▸ **Work to complete**
Could you please return each line of the data that has the word "entry"?

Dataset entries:

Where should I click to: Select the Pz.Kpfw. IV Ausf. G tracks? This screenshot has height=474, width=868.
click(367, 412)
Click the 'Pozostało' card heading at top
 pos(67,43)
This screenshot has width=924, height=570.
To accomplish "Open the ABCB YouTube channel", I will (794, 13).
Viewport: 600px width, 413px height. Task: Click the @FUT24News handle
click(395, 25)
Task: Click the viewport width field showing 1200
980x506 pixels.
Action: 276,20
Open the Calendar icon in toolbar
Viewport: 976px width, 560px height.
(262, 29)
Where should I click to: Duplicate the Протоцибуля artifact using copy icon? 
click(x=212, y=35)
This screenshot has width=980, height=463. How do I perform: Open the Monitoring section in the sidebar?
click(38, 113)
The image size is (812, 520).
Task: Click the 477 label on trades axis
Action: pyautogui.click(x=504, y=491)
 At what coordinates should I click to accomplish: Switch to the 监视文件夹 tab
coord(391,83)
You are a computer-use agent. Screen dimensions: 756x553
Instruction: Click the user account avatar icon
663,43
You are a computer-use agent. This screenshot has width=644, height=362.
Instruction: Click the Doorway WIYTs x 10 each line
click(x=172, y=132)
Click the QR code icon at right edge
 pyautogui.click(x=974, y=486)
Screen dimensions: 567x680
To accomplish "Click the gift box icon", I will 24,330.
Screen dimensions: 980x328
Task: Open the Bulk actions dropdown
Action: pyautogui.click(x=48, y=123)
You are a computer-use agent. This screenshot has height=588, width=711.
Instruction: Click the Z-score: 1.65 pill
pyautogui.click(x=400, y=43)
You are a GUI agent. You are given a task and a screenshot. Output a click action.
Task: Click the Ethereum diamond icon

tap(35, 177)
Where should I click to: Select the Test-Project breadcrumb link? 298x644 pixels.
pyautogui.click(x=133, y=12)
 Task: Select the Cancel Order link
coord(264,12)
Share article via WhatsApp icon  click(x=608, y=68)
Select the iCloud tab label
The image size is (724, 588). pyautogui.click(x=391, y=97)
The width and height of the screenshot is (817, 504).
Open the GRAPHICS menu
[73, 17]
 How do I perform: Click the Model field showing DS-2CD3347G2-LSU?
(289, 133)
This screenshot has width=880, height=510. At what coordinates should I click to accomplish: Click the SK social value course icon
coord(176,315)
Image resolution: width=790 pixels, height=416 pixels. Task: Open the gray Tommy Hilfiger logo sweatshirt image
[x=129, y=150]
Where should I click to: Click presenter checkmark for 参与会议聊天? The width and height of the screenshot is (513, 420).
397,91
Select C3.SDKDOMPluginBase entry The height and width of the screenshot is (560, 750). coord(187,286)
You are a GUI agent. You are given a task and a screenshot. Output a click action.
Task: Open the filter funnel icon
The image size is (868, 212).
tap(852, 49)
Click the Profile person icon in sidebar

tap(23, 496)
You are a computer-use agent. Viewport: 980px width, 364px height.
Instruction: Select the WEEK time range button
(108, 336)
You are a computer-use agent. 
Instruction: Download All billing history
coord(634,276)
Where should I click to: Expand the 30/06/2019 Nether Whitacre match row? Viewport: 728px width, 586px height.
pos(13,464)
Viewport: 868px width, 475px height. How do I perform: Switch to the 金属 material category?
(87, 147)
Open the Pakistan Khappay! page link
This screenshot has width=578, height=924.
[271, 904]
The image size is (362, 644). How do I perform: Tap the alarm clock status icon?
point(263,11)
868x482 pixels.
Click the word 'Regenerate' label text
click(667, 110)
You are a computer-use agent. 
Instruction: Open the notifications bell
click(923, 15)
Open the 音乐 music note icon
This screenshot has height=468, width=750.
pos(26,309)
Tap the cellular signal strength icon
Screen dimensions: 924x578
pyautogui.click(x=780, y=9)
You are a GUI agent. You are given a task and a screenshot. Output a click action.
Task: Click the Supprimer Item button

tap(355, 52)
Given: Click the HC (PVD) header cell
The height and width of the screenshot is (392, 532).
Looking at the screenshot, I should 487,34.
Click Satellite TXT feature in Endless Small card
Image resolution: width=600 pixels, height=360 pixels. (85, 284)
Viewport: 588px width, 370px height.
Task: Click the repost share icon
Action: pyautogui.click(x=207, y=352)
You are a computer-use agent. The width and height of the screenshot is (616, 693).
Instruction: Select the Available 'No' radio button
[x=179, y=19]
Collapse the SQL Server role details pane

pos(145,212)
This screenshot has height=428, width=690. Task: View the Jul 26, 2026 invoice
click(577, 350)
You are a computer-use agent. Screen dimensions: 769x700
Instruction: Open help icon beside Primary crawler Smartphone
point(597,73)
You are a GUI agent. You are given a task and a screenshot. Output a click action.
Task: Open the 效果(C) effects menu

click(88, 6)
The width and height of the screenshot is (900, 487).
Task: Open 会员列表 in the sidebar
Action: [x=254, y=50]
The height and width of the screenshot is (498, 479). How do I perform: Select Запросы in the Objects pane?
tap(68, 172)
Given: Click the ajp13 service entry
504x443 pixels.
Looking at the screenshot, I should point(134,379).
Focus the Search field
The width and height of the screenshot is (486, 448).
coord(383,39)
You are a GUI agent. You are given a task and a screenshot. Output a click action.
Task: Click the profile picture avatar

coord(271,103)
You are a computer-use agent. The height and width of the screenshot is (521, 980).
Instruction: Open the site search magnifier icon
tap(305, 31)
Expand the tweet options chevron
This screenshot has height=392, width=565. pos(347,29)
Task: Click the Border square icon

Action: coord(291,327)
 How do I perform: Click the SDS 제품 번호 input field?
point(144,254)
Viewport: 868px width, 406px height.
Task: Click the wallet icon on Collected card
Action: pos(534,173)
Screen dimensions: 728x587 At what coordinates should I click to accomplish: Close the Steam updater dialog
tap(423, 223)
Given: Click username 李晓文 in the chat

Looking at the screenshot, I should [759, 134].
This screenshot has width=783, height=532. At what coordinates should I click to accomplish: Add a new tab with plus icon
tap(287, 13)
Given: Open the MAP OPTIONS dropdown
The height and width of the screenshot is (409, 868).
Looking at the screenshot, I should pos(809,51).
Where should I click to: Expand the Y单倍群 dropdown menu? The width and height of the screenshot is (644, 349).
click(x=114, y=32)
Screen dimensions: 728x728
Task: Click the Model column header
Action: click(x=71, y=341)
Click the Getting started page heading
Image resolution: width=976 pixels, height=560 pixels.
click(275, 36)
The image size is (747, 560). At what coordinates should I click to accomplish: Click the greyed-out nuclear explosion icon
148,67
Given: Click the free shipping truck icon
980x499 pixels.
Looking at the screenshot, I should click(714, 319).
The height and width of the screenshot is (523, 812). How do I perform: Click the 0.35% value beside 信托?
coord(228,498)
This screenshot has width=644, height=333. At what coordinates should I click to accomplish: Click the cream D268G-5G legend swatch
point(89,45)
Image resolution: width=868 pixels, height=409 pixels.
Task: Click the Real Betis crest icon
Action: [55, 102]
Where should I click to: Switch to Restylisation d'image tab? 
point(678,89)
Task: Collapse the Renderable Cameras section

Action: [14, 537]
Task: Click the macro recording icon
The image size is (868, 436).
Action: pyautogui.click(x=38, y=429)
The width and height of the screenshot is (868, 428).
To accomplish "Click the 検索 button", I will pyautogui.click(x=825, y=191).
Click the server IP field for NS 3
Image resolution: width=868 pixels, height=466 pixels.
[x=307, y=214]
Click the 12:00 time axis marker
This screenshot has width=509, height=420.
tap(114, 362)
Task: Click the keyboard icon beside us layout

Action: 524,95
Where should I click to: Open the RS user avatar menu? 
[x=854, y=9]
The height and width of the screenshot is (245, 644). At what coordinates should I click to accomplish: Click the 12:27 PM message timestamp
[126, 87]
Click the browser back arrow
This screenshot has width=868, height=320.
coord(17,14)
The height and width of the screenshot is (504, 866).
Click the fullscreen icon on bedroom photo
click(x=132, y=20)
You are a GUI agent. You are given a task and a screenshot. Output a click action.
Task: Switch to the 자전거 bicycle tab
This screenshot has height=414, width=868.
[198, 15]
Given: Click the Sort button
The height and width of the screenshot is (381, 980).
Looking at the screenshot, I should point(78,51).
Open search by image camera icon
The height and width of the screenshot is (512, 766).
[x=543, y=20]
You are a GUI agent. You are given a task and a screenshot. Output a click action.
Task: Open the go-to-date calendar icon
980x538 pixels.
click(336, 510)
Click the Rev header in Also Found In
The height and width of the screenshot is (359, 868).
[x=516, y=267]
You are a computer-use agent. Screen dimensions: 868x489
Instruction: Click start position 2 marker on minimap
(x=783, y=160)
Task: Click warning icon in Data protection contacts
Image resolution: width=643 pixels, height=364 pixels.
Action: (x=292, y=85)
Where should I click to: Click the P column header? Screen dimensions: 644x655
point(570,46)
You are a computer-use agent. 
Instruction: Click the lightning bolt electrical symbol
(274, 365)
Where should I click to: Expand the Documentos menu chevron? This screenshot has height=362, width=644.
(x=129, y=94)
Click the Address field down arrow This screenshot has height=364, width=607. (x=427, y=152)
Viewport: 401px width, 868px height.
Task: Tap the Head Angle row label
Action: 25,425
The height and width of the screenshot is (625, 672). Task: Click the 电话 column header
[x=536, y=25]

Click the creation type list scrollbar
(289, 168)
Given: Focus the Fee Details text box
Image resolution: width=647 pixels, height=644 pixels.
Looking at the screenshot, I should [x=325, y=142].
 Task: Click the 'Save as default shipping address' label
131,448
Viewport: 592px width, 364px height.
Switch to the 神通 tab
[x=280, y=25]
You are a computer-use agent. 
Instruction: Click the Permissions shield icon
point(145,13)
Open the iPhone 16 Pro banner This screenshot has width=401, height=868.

▸ **Problem solution**
Select C3.SDKDOMPluginBase entry The height and width of the screenshot is (560, 750). coord(187,286)
Given: Click the ajp13 service entry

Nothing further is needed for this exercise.